In contrast to the other plus grades, an A+ is worth 4.0, just like it’s non-plus counterpart, essentially making it a 4.0 with bragging rights. When the decision to bring back the grade was made this fall, members of the academic community expressed concern over some possible negative consequences. Primarily, there was the risk that some professors would not be aware of their ability to award the grade, which may have resulted in inconsistencies in some students’ transcripts.

“In September, the Students’ Union Academic Commission was concerned that the decision to introduce the A+ might not be the best idea for students,” said SU Academic Commissioner Demitrios Nicolaides. “However, after we had discussed the matter thoroughly with the Registrar and the deans, we were satisfied that both groups were going to make an effort to communicate the news to all faculty members.”

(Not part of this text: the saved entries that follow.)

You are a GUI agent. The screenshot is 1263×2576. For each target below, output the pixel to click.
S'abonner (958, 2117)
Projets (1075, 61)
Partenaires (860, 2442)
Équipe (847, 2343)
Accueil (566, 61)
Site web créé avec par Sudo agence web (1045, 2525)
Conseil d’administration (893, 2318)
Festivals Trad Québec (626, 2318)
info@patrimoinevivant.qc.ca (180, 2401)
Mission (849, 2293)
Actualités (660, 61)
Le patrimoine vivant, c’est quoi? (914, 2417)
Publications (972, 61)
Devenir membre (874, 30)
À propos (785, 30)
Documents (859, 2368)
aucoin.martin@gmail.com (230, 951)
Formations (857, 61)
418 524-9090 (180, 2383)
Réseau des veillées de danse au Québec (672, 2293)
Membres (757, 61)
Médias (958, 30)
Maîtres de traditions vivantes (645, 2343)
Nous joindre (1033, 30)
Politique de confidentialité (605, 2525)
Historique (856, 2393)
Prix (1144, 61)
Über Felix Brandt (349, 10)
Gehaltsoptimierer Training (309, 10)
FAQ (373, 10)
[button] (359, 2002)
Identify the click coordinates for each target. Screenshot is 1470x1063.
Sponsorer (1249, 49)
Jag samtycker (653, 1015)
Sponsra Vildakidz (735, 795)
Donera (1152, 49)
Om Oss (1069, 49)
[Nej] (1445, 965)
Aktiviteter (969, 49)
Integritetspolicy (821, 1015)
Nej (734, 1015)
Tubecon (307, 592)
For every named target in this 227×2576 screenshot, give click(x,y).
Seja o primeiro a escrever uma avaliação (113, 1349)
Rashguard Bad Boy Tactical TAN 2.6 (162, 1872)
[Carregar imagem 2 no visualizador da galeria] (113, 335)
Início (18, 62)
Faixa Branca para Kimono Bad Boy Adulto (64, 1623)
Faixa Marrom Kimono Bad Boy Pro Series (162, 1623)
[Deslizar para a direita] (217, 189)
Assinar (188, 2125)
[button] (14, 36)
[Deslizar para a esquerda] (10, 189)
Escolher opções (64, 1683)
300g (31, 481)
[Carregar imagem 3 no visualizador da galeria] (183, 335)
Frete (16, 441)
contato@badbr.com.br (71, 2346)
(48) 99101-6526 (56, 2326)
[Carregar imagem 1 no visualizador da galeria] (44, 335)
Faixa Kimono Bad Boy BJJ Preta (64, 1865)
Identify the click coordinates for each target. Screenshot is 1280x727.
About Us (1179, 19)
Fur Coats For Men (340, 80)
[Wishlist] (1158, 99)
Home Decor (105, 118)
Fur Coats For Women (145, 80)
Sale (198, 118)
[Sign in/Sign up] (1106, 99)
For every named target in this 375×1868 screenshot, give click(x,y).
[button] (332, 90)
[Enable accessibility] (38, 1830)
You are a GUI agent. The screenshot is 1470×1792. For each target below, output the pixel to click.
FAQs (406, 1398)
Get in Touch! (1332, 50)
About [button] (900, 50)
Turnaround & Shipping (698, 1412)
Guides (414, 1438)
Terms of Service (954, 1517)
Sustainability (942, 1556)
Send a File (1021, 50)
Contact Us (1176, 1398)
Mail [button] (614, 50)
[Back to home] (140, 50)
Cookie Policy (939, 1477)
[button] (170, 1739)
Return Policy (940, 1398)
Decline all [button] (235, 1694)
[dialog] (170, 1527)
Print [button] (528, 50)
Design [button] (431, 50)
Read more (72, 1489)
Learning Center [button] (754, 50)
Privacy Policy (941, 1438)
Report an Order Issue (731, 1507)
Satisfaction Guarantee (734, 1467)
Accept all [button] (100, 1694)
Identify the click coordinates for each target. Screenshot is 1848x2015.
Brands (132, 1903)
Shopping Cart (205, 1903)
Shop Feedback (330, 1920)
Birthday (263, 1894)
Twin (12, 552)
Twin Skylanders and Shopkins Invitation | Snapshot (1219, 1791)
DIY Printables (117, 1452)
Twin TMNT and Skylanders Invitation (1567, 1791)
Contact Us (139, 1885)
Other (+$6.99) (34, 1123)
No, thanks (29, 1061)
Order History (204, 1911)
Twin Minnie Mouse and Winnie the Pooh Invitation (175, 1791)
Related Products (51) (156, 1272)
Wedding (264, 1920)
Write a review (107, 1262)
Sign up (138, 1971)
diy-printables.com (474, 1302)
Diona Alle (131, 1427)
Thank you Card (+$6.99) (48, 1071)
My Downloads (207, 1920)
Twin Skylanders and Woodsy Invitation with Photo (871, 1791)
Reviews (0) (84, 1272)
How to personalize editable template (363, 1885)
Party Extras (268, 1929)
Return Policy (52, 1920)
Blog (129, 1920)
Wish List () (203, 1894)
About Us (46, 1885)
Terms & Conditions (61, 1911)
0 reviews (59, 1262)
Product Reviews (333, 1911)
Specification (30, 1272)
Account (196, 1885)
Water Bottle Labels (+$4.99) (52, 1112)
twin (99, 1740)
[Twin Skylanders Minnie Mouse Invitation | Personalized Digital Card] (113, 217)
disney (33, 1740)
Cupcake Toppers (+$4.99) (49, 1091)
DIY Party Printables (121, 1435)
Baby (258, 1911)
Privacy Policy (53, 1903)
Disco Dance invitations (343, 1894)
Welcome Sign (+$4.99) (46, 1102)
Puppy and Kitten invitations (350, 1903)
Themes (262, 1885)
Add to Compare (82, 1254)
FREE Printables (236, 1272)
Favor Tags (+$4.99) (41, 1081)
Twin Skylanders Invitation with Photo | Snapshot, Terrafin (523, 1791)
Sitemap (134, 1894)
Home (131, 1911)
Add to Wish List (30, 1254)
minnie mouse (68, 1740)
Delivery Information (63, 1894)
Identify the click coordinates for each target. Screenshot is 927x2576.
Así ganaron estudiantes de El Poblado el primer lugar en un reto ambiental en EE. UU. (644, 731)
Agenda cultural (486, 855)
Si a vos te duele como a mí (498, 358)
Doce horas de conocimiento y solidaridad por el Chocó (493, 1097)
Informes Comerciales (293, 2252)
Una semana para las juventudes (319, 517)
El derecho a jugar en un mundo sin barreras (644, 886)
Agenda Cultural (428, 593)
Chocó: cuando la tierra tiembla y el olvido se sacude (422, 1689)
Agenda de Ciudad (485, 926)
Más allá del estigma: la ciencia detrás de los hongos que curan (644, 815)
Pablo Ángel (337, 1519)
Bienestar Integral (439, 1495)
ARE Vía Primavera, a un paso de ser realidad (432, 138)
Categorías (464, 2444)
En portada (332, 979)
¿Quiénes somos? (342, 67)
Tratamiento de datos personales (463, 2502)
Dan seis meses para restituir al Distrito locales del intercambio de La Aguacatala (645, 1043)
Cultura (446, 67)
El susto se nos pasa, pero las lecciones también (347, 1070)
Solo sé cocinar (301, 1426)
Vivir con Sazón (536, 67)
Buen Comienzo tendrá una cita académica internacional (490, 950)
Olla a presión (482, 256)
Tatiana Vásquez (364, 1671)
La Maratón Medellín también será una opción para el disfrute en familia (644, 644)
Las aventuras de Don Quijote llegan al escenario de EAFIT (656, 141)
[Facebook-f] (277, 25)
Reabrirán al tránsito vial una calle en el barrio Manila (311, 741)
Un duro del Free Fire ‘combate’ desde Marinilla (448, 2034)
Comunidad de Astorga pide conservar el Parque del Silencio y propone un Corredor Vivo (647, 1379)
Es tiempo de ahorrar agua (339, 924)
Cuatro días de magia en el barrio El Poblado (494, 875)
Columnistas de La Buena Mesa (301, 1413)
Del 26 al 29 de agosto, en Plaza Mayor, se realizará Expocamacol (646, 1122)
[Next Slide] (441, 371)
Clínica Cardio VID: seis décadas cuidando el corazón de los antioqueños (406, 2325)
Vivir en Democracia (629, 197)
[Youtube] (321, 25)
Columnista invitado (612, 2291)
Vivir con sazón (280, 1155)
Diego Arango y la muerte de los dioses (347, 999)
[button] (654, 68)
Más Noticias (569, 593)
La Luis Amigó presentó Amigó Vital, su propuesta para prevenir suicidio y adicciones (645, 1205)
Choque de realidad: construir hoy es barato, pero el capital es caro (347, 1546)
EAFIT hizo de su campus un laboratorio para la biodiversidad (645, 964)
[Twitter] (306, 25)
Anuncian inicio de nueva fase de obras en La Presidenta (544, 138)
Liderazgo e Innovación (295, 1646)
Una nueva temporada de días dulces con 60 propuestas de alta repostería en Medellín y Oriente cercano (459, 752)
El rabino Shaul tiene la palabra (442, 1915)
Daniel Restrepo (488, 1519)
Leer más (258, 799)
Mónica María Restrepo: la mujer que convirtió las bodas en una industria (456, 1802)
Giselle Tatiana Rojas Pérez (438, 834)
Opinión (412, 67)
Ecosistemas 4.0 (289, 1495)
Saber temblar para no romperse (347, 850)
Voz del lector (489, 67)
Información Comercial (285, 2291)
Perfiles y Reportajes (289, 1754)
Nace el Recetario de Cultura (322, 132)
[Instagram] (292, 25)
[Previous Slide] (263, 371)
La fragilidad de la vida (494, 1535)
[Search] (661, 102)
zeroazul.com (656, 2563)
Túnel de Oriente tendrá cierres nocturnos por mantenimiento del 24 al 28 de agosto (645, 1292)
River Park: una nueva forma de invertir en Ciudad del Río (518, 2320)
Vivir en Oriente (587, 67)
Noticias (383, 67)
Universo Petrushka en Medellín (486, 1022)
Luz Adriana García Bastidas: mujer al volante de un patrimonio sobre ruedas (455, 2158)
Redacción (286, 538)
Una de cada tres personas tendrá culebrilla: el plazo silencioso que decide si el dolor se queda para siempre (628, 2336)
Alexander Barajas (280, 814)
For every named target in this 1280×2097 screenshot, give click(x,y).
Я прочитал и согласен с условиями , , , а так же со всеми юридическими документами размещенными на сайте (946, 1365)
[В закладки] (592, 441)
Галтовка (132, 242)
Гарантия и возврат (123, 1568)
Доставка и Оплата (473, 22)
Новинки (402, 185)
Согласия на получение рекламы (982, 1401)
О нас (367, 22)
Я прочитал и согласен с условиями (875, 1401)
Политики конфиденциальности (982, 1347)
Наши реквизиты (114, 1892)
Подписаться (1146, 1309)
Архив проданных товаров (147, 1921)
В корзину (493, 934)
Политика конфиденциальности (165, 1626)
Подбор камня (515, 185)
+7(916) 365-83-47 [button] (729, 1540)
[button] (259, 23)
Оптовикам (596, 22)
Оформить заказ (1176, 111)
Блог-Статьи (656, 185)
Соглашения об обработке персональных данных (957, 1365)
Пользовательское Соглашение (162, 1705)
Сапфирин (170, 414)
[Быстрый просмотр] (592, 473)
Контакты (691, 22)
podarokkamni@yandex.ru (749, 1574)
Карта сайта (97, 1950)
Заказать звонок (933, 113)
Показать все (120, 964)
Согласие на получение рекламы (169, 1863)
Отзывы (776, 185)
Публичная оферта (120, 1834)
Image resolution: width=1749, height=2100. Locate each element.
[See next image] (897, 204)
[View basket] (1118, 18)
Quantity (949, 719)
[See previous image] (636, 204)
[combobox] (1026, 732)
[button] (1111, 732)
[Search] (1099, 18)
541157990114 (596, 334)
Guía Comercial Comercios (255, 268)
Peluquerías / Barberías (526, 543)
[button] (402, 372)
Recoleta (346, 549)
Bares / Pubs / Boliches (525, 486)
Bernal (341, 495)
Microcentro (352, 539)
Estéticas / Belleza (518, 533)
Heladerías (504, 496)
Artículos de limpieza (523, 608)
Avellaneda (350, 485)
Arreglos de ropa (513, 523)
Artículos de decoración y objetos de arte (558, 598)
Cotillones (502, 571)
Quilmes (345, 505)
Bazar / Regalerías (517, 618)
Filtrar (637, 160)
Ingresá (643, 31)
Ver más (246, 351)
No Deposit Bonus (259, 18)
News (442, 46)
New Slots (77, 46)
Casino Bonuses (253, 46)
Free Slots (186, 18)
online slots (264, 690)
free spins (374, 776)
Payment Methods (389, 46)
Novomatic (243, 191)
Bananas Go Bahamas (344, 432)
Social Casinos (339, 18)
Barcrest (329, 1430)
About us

Interestingly, the A+ grade may be more than just a nominal commendation. According to Johnston, most universities where an A+ is worth more than an A in GPA calculation will recalculate the average when considering U of C students transferring in or applying for graduate studies.

“If a U of C student were to transfer to Simon Fraser University in Vancouver, where the A+ is worth 4.33 on the GPA scale, their average would be recalculated in recognition of their achievement,” said Johnston. “I think many of the schools out there are going to make an effort to level the playing field. Regardless, although it isn’t factored into the U of C GPA as higher than an A, it appears directly on the transcript as an A+, which doesn’t go unnoticed.”

As more detailed statistics emerge about the distribution of grades for the fall 2002 semester, students and faculty alike will watch carefully for any undesirable trends in the distribution of grades, especially the new A+. One possibility is that some faculties or departments made more liberal use of the grades than others, and outcome that would likely draw the ire of students and their representatives.

“The A+ is here–we’re beginning to see its implementation and pretty soon we’ll have some tangible results,” said Nicolaides. “We’ll be surveying the situation and if we feel that it’s necessary we’ll re-open discussion of the matter at the Students’ Union.”